Print, exactly as they stand, the lines below from the one that has "Task: Switch to" to the one that has "Image resolution: width=750", inclusive, leaving out the pictures.

(DATA SHOWN begins)

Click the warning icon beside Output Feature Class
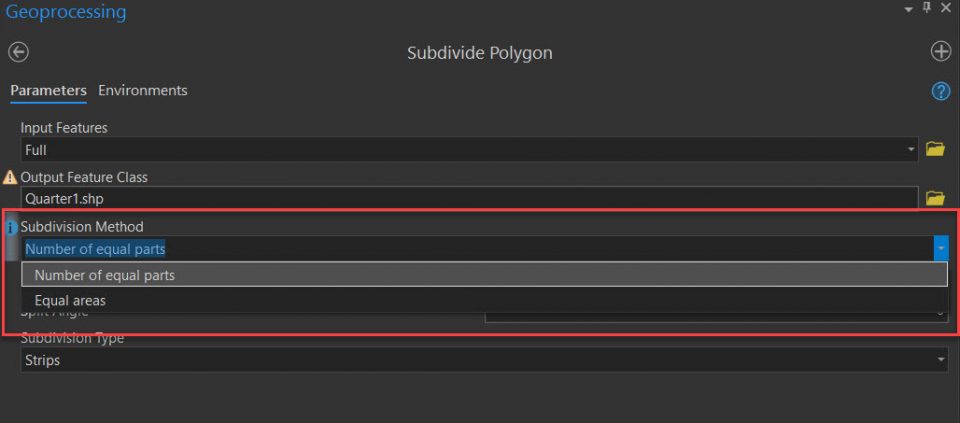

(DATA SHOWN ends)
(DATA SHOWN begins)

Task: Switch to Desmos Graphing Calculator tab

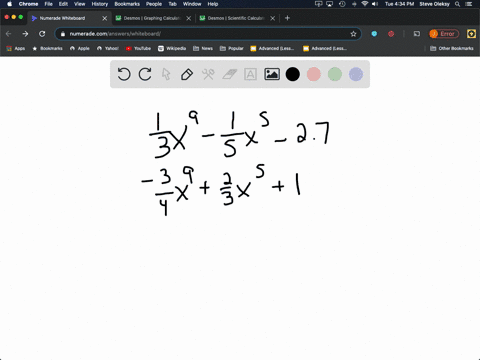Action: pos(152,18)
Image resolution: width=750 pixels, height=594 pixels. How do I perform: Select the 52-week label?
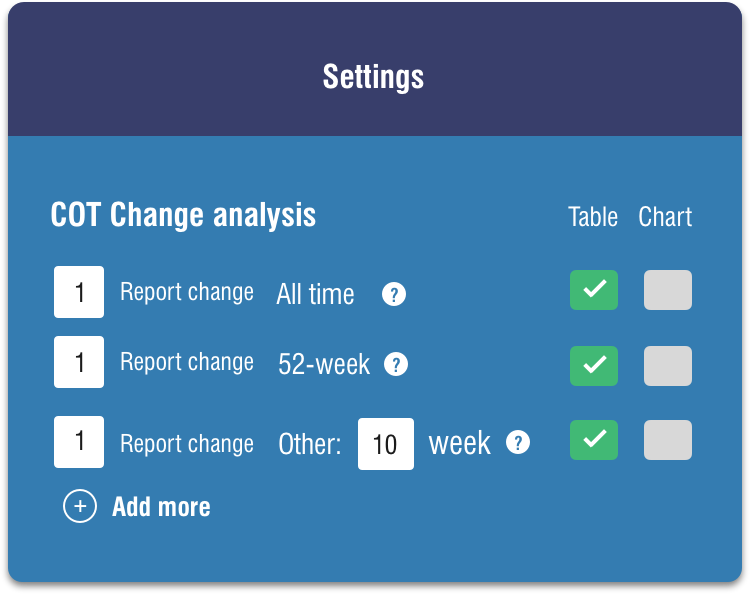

(DATA SHOWN ends)
(DATA SHOWN begins)

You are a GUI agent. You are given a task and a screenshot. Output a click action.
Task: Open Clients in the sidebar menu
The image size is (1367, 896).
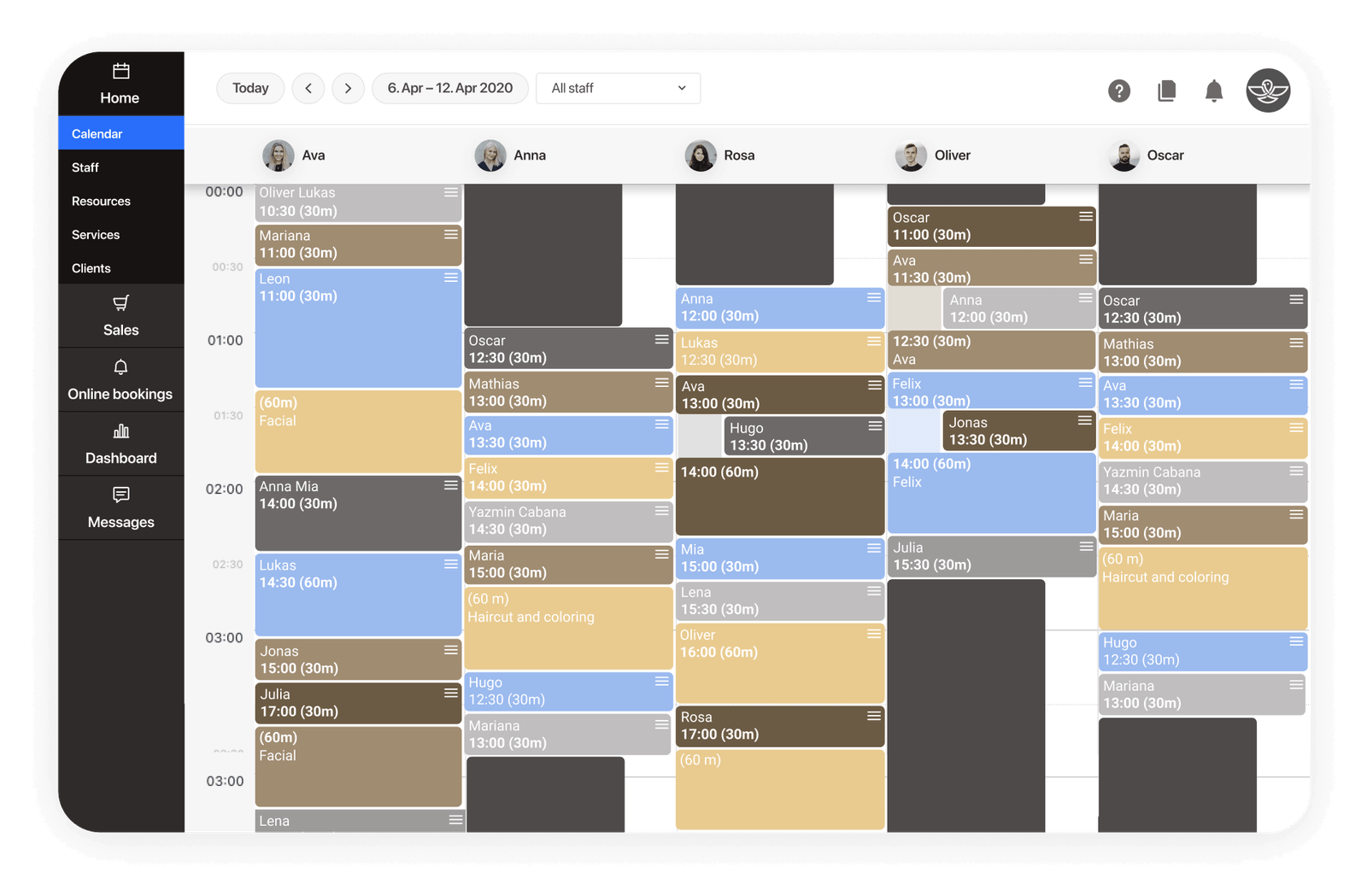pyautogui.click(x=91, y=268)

(DATA SHOWN ends)

* [WRITTEN ANSWER]:
Task: Switch to Desmos Graphing Calculator tab

Action: pos(152,18)
Image resolution: width=750 pixels, height=594 pixels. How do I perform: Select the 52-week label?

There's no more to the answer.